## Exercise requirements
Copy out every line of the records word for word, omitting the pictures.

## Data lines

┄┄┄┄┄┄┄┄┄┄┄┄┄┄┄┄┄┄┄┄

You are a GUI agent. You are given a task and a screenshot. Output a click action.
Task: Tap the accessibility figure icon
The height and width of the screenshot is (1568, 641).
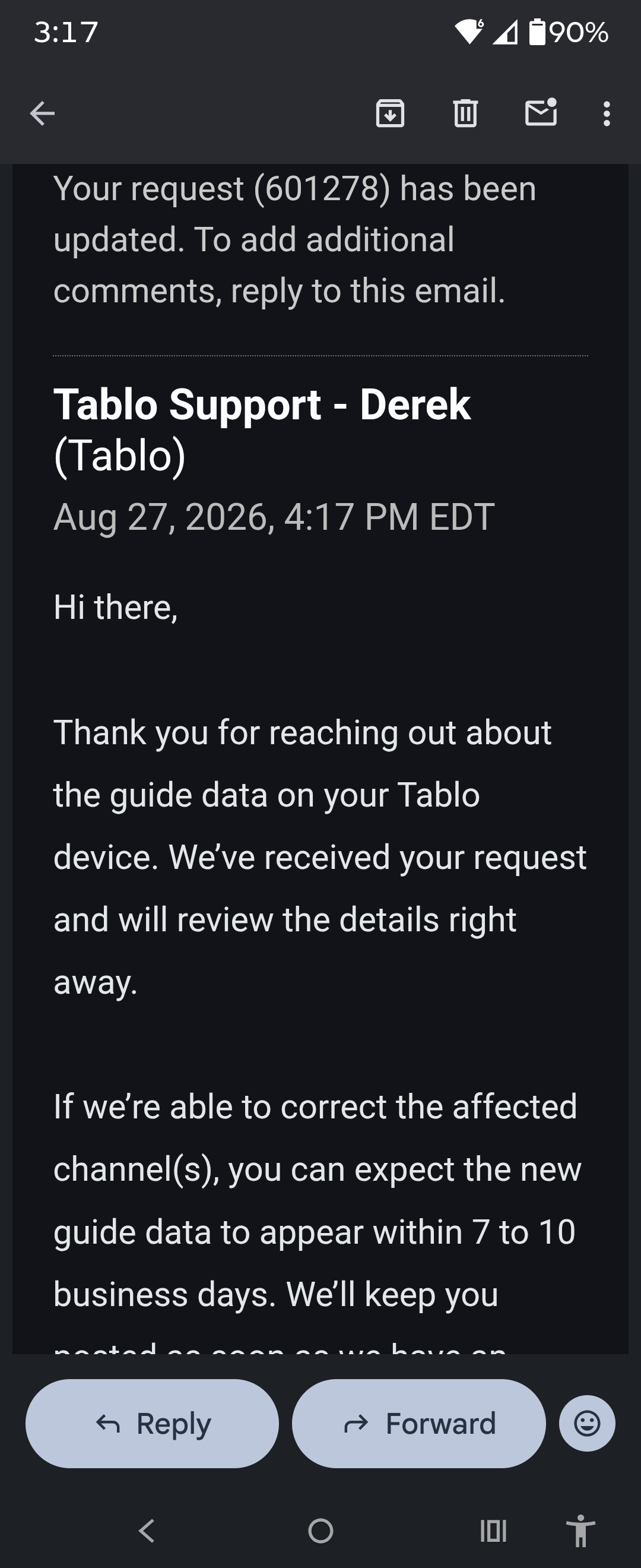point(580,1531)
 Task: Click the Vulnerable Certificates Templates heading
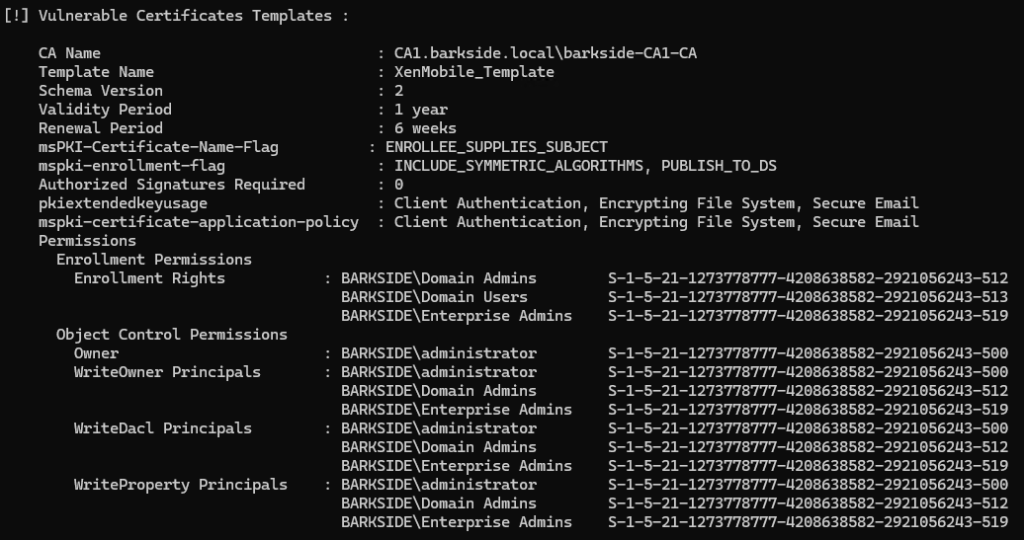point(177,16)
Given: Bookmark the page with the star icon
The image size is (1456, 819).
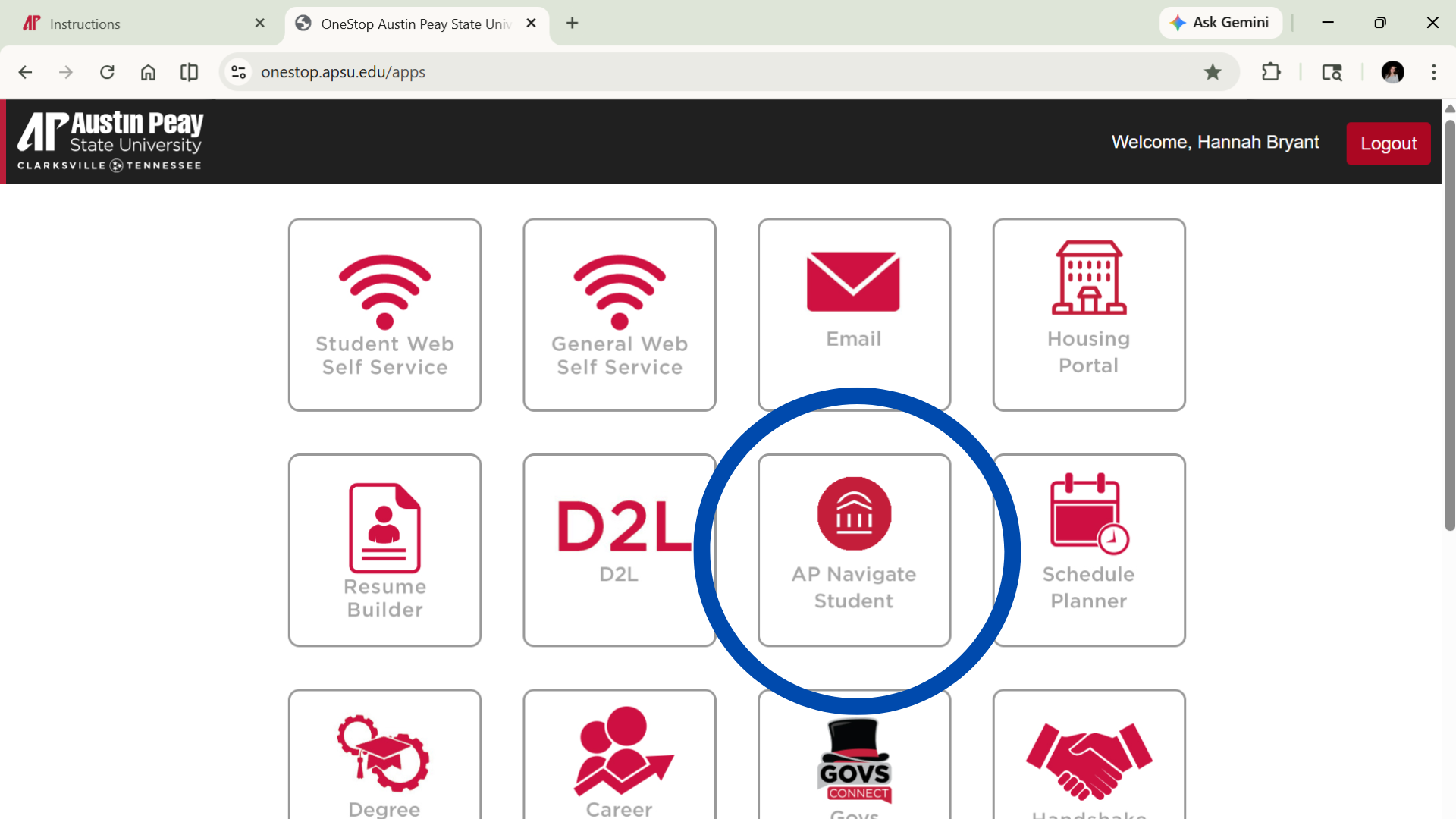Looking at the screenshot, I should pos(1213,72).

┄┄┄┄┄┄┄┄┄┄┄┄┄┄┄┄┄┄┄┄

## Result for this exercise
You are a GUI agent. You are given a task and a screenshot. Output a click action.
Task: Tap the accessibility figure icon
The height and width of the screenshot is (1568, 641).
point(580,1531)
 Task: Click the Vulnerable Certificates Templates heading
point(177,16)
Given: Bookmark the page with the star icon
The image size is (1456, 819).
Looking at the screenshot, I should pos(1213,72).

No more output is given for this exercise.